Reproduce the records below verbatim, starting with the line that contains "Open the vSwitch2 link" and going on through the line that contains "Action: (1111, 156)".
--- Start of PROVIDED RECORDS ---
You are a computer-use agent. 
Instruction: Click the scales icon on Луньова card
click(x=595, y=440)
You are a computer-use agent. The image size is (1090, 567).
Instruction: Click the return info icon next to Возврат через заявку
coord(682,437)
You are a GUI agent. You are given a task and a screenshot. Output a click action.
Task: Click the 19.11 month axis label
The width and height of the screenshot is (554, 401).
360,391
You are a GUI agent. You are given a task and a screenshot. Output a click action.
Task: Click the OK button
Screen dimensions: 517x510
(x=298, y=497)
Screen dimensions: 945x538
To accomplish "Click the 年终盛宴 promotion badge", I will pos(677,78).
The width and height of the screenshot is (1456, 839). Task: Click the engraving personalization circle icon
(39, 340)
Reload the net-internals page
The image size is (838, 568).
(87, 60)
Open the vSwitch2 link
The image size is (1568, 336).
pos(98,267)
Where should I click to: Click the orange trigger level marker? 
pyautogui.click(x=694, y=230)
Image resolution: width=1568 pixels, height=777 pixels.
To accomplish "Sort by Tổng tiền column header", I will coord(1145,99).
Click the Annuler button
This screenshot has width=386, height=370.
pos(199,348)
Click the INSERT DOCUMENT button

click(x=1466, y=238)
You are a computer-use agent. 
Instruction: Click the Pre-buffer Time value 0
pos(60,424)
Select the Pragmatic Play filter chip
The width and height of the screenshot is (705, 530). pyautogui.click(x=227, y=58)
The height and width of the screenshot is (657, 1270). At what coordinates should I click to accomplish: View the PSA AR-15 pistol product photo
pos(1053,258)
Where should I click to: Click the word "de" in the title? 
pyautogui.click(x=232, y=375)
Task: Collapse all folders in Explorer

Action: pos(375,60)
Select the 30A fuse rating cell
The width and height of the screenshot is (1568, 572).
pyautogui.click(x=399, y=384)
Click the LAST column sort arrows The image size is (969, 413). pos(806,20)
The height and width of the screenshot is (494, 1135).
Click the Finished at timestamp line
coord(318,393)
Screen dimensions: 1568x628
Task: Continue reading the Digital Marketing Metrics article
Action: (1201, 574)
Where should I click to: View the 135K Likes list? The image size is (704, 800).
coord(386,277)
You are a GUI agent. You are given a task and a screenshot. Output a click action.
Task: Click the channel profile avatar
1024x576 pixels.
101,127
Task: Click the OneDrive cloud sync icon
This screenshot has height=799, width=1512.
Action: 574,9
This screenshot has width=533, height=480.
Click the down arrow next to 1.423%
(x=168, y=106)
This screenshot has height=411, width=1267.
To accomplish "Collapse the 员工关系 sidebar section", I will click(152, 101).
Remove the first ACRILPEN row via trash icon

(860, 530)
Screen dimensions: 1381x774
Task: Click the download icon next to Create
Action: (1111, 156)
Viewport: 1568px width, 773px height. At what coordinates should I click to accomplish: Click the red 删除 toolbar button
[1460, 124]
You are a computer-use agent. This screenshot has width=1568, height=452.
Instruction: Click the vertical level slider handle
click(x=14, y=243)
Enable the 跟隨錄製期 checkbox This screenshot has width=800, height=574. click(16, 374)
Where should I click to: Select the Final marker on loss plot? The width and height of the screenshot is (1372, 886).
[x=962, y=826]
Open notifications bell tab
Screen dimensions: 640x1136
--- End of PROVIDED RECORDS ---
EXERCISE SOLUTION:
Open the vSwitch2 link
The image size is (1568, 336).
pos(98,267)
Where should I click to: Click the orange trigger level marker? 
pyautogui.click(x=694, y=230)
Image resolution: width=1568 pixels, height=777 pixels.
To accomplish "Sort by Tổng tiền column header", I will coord(1145,99).
Click the Annuler button
This screenshot has width=386, height=370.
pos(199,348)
Click the INSERT DOCUMENT button

click(x=1466, y=238)
You are a computer-use agent. 
Instruction: Click the Pre-buffer Time value 0
pos(60,424)
Select the Pragmatic Play filter chip
The width and height of the screenshot is (705, 530). pyautogui.click(x=227, y=58)
The height and width of the screenshot is (657, 1270). At what coordinates should I click to accomplish: View the PSA AR-15 pistol product photo
pos(1053,258)
Where should I click to: Click the word "de" in the title? 
pyautogui.click(x=232, y=375)
Task: Collapse all folders in Explorer

Action: pos(375,60)
Select the 30A fuse rating cell
The width and height of the screenshot is (1568, 572).
pyautogui.click(x=399, y=384)
Click the LAST column sort arrows The image size is (969, 413). pos(806,20)
The height and width of the screenshot is (494, 1135).
Click the Finished at timestamp line
coord(318,393)
Screen dimensions: 1568x628
Task: Continue reading the Digital Marketing Metrics article
Action: (1201, 574)
Where should I click to: View the 135K Likes list? The image size is (704, 800).
coord(386,277)
You are a GUI agent. You are given a task and a screenshot. Output a click action.
Task: Click the channel profile avatar
1024x576 pixels.
101,127
Task: Click the OneDrive cloud sync icon
This screenshot has height=799, width=1512.
Action: 574,9
This screenshot has width=533, height=480.
Click the down arrow next to 1.423%
(x=168, y=106)
This screenshot has height=411, width=1267.
To accomplish "Collapse the 员工关系 sidebar section", I will click(152, 101).
Remove the first ACRILPEN row via trash icon

(860, 530)
Screen dimensions: 1381x774
Task: Click the download icon next to Create
Action: (1111, 156)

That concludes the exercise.